Exercise: Check each line of the entries. Copy the ones that contain the string "agent".
──────── Supplied material
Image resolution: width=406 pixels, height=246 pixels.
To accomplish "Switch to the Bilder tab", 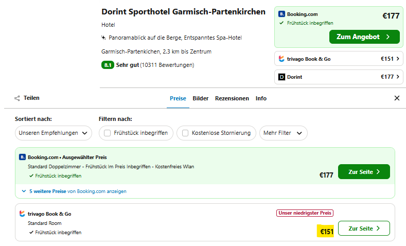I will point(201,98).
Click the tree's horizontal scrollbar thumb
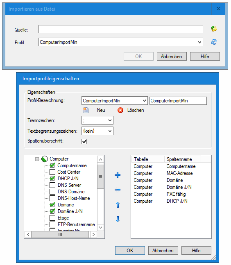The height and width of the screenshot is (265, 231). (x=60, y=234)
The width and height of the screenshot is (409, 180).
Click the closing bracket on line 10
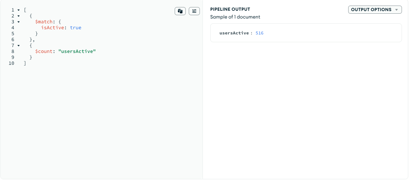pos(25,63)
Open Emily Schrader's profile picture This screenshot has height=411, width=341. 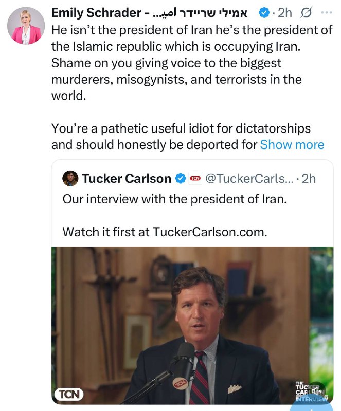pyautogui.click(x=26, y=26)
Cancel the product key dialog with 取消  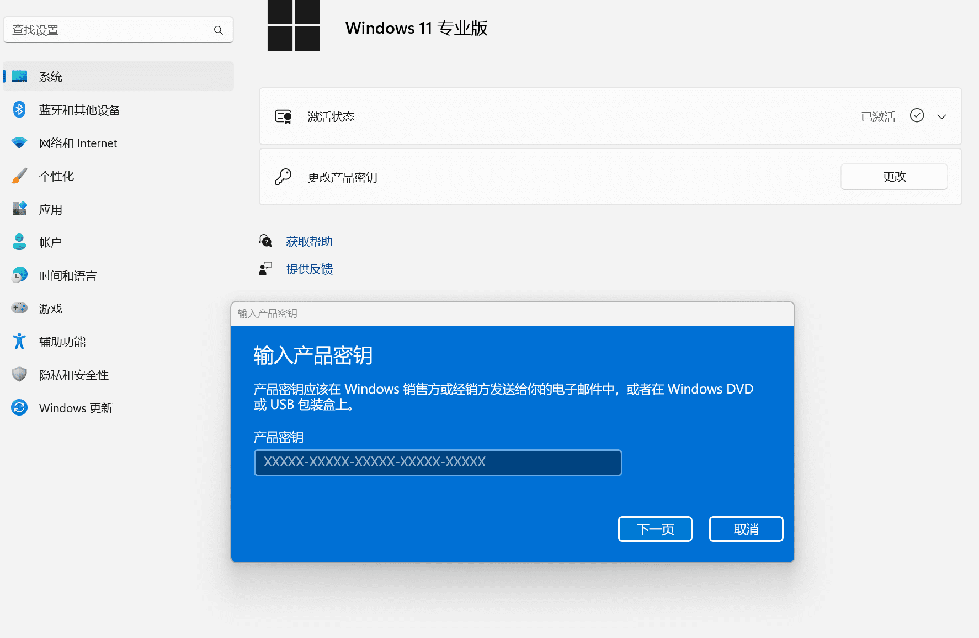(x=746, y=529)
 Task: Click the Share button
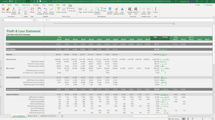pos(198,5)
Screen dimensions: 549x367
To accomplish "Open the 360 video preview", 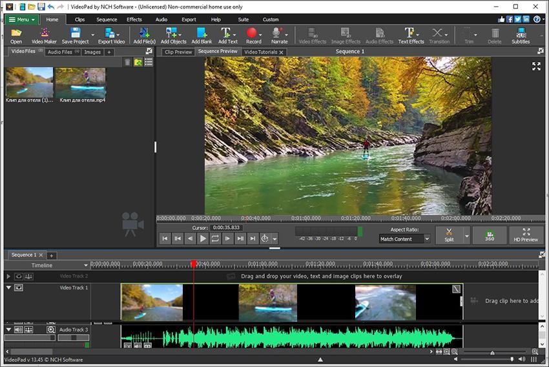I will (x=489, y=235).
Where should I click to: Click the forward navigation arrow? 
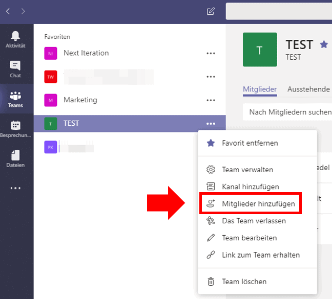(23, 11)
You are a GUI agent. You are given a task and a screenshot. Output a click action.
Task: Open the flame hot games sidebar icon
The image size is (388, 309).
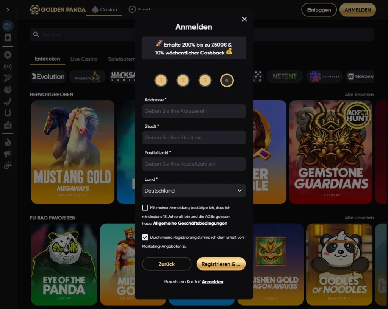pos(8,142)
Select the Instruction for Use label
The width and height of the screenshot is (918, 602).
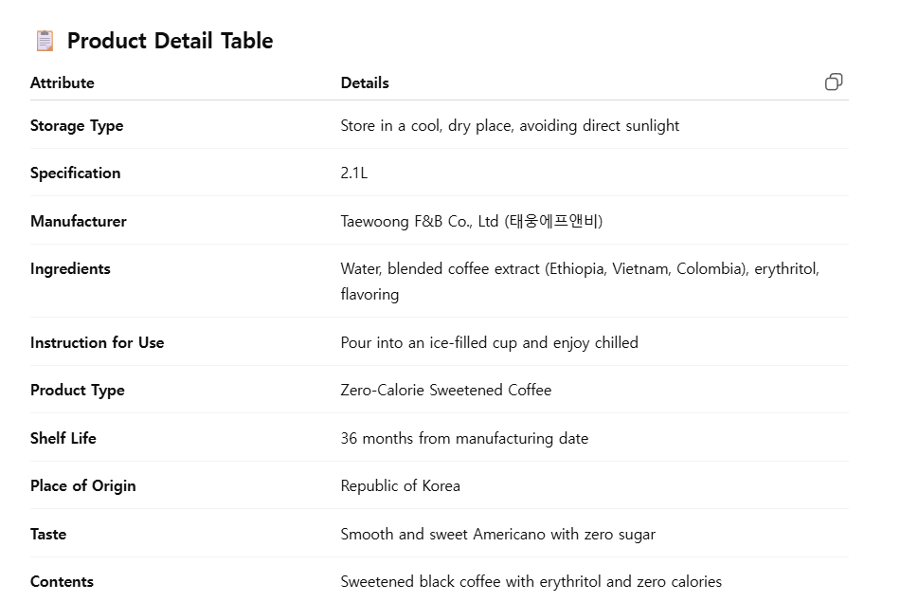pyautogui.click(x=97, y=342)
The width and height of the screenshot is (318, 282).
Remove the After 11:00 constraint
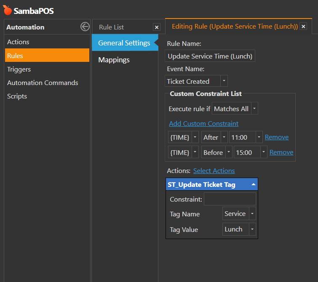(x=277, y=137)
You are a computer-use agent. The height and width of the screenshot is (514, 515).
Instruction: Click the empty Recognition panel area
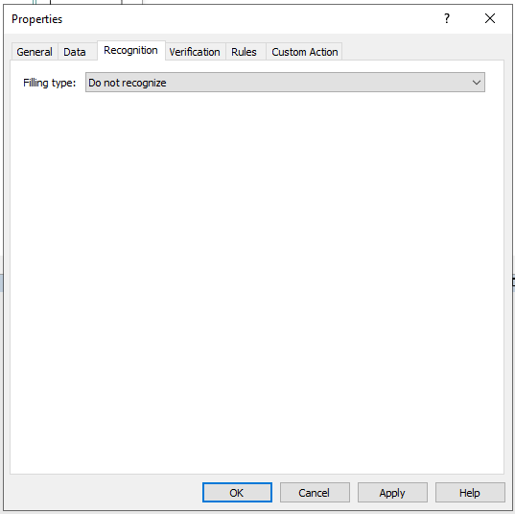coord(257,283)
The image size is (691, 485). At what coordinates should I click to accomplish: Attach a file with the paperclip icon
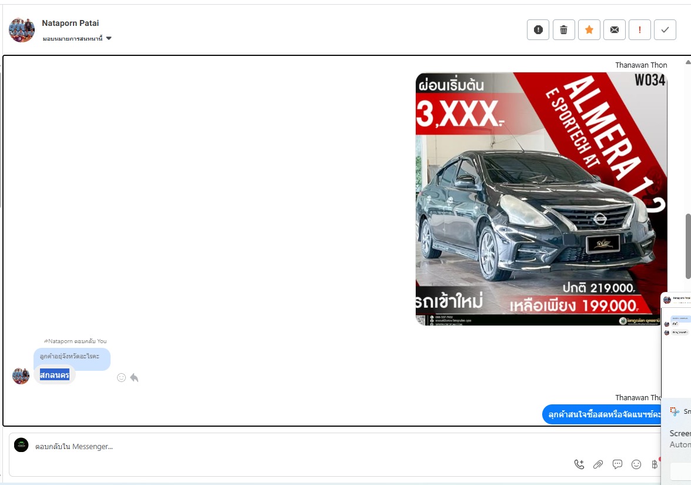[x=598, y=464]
────────────────
Written response:
You are a GUI agent. You are given a task and a screenshot. Output a click action.
You are a computer-use agent. The height and width of the screenshot is (514, 515).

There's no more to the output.